BEGIN RECORDS SUPPLIED

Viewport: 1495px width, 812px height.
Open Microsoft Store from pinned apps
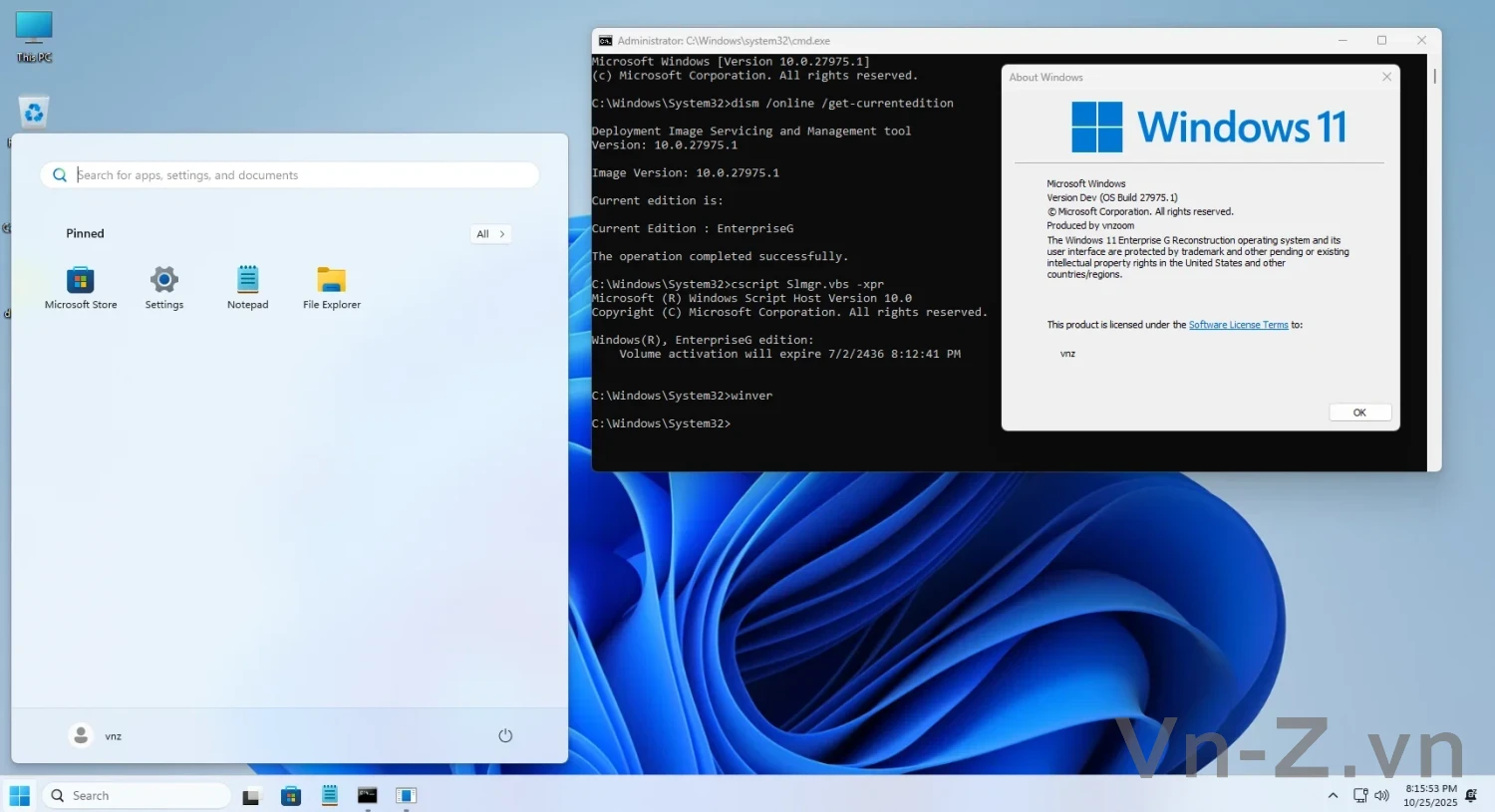coord(81,281)
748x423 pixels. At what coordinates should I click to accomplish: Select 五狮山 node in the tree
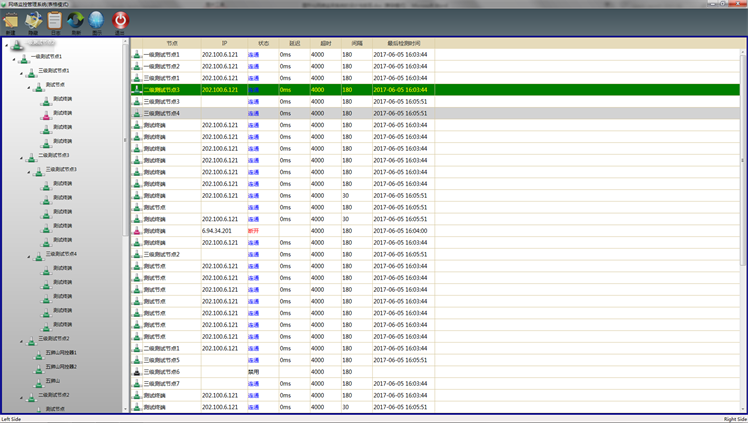click(54, 381)
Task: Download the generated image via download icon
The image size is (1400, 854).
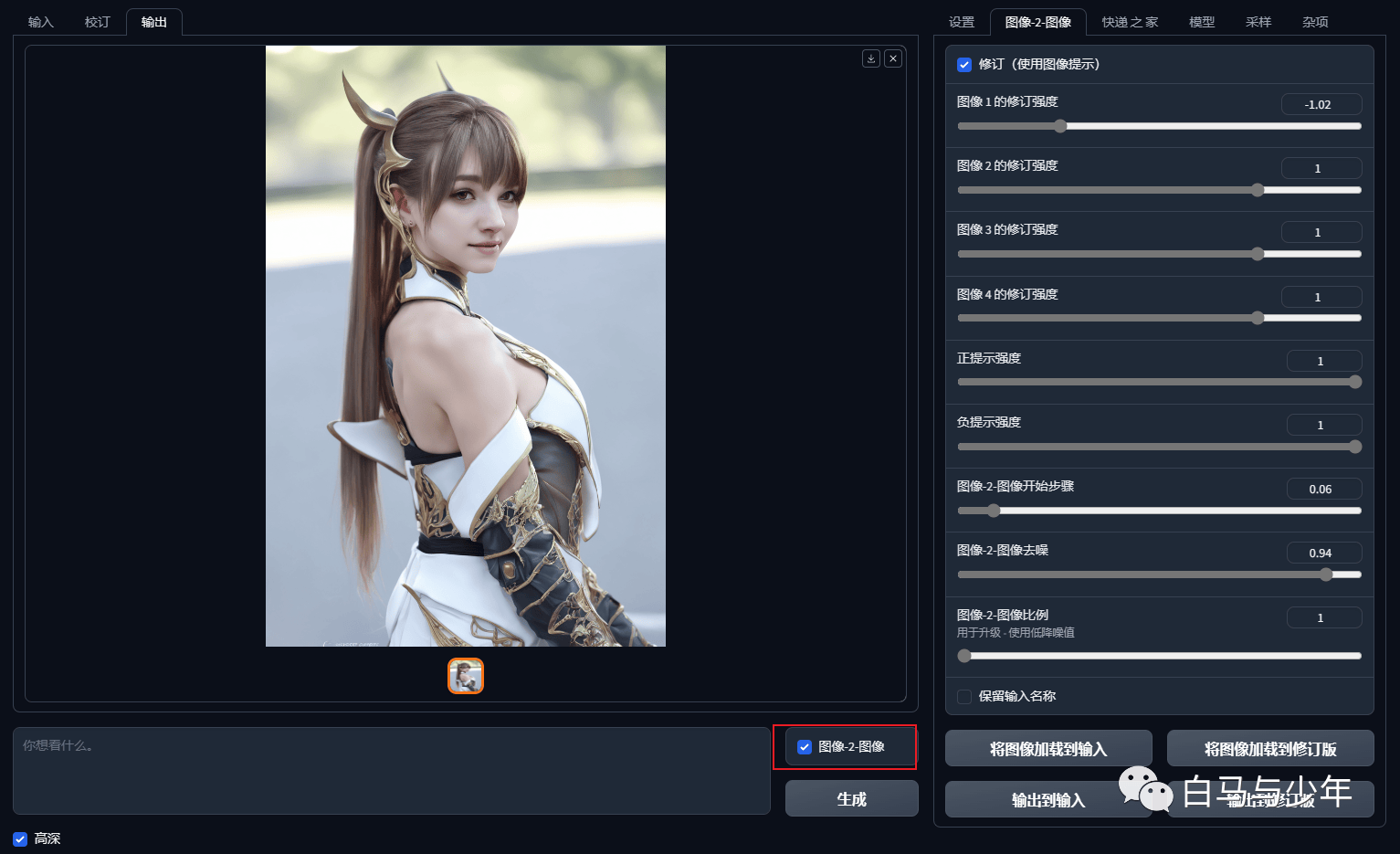Action: (x=871, y=58)
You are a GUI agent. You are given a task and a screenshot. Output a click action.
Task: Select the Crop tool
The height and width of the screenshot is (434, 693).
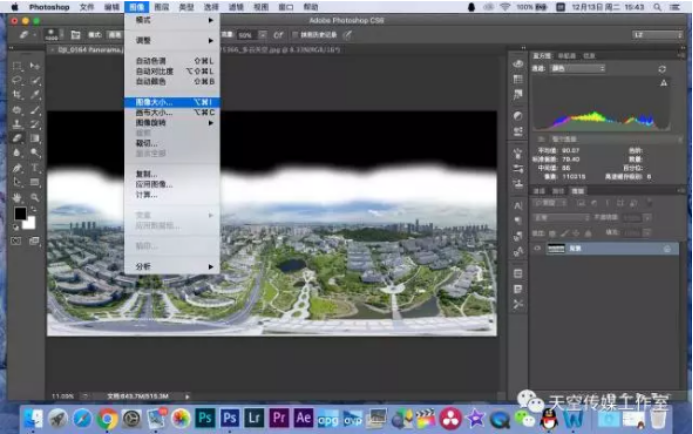[x=18, y=95]
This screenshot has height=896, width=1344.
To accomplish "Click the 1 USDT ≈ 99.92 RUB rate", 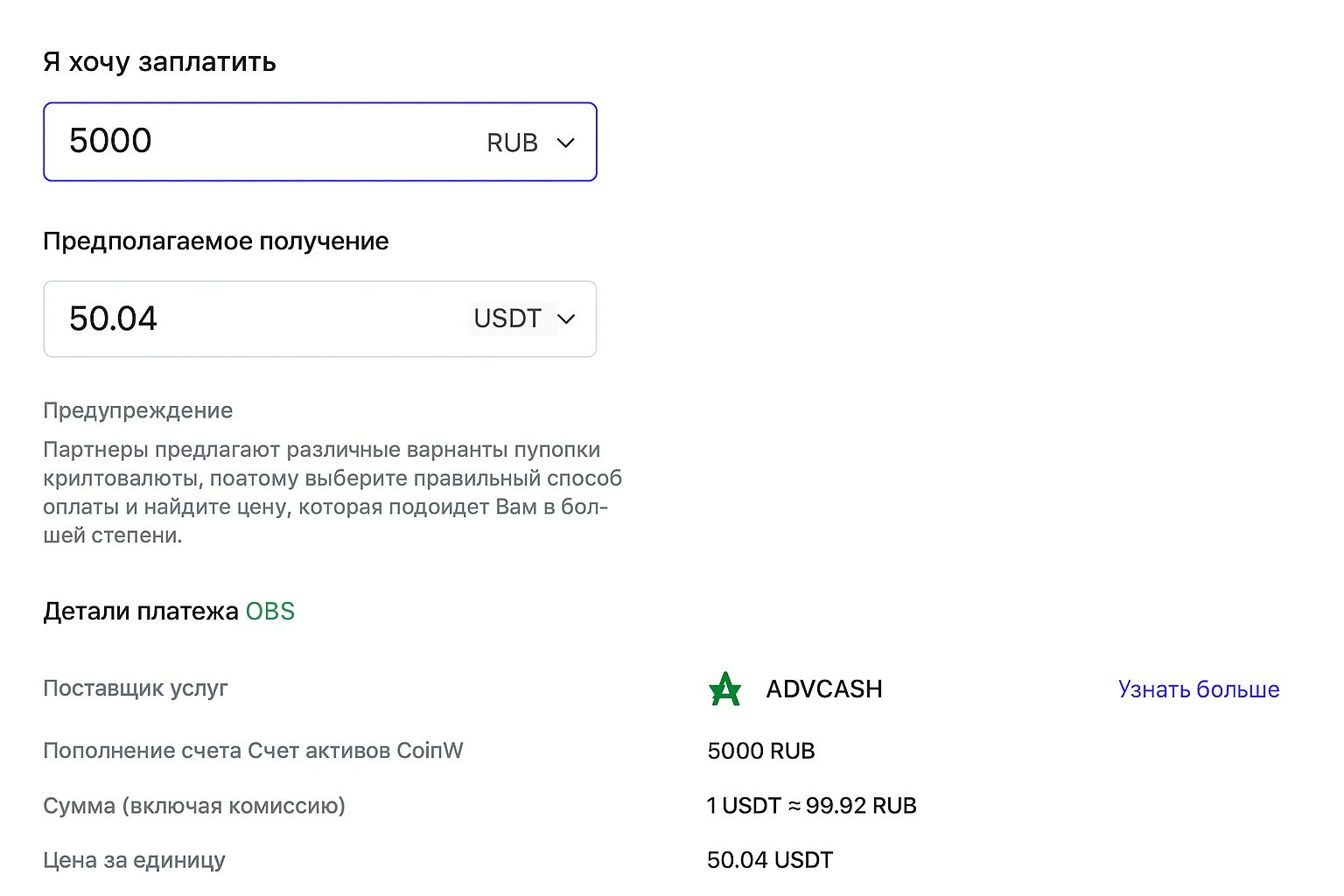I will 811,806.
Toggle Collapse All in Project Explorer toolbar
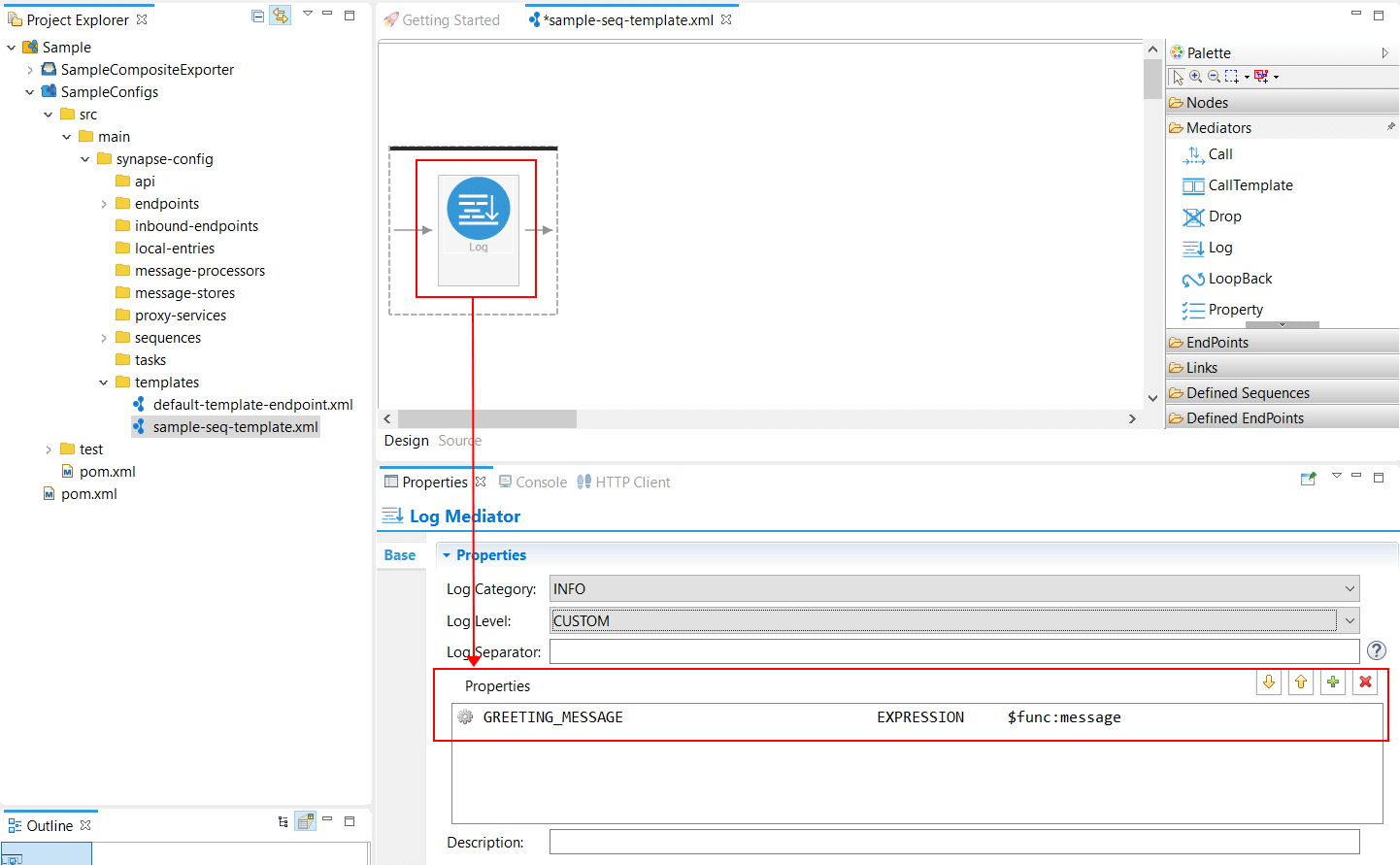This screenshot has width=1400, height=865. pos(255,16)
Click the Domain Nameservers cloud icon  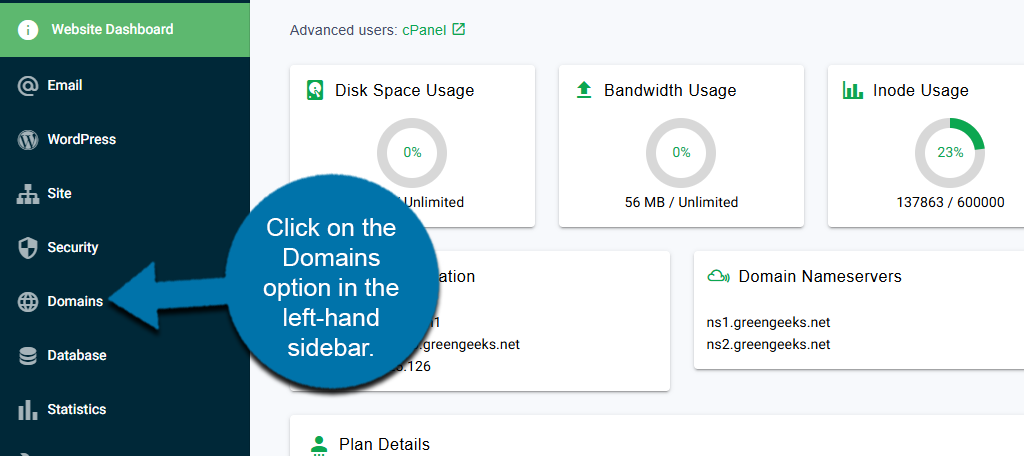(717, 276)
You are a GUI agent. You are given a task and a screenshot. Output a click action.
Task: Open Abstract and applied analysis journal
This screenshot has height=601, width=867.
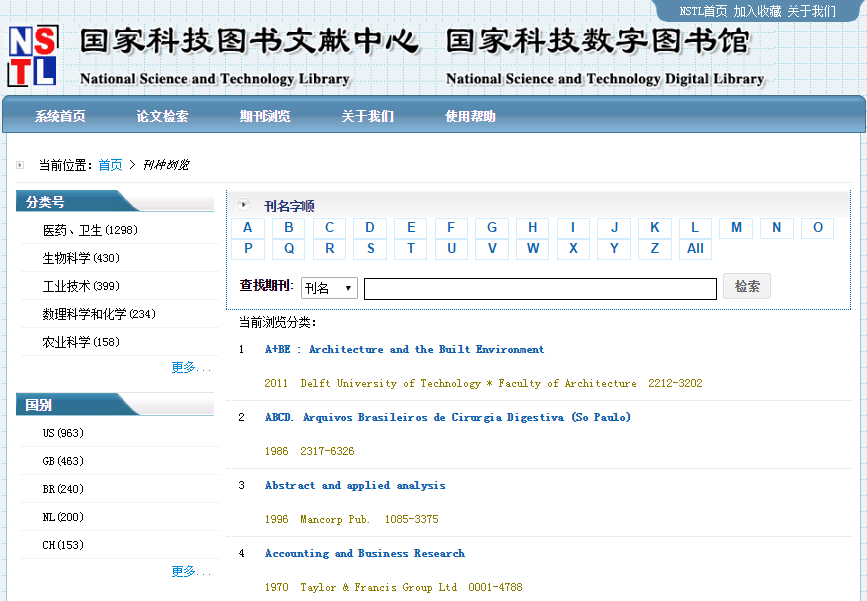click(355, 486)
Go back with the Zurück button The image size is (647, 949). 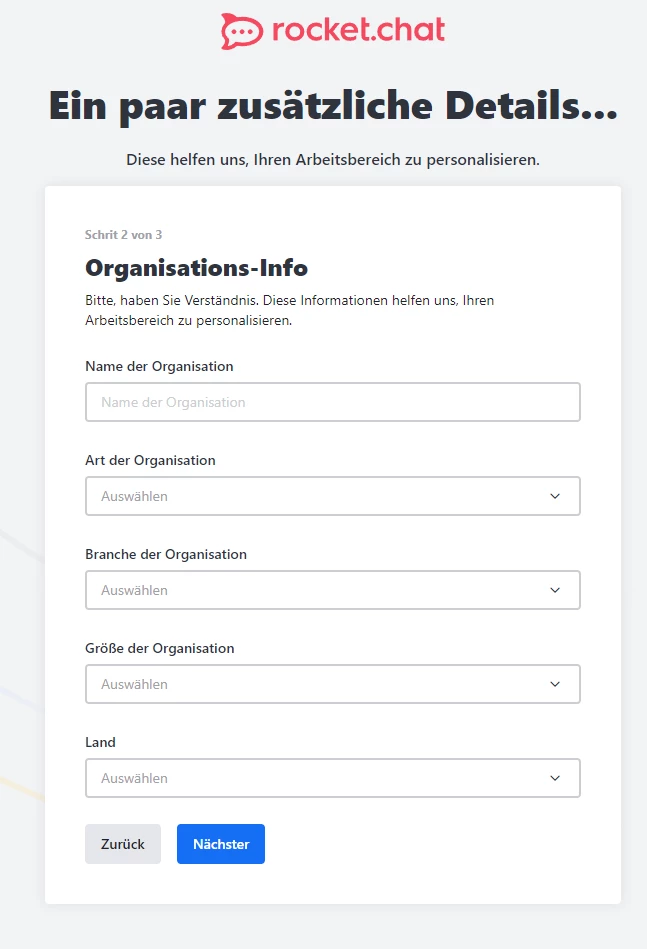click(123, 844)
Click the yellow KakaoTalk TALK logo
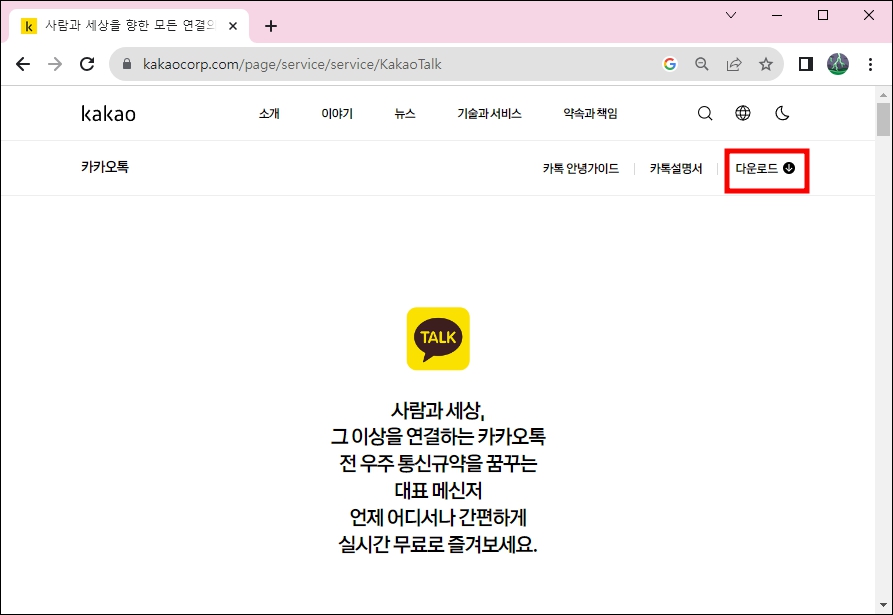This screenshot has height=615, width=893. [x=437, y=338]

END RECORDS SUPPLIED

WHAT YOU NEED TO DO
Leave the pictures out and repeat exactly the lines from the beginning of the records to the line bearing "This screenshot has height=896, width=1344.", both ends counted.

EXERCISE ANSWER
Viewport: 1495px width, 812px height.
Open Microsoft Store from pinned apps
coord(81,281)
748x423 pixels. At what coordinates should I click to accomplish: Select 五狮山 node in the tree
click(54, 381)
Task: Download the generated image via download icon
The image size is (1400, 854).
Action: (x=871, y=58)
You are a GUI agent. You are given a task and a screenshot. Output a click action.
Task: Select the Crop tool
The height and width of the screenshot is (434, 693).
[x=18, y=95]
This screenshot has height=896, width=1344.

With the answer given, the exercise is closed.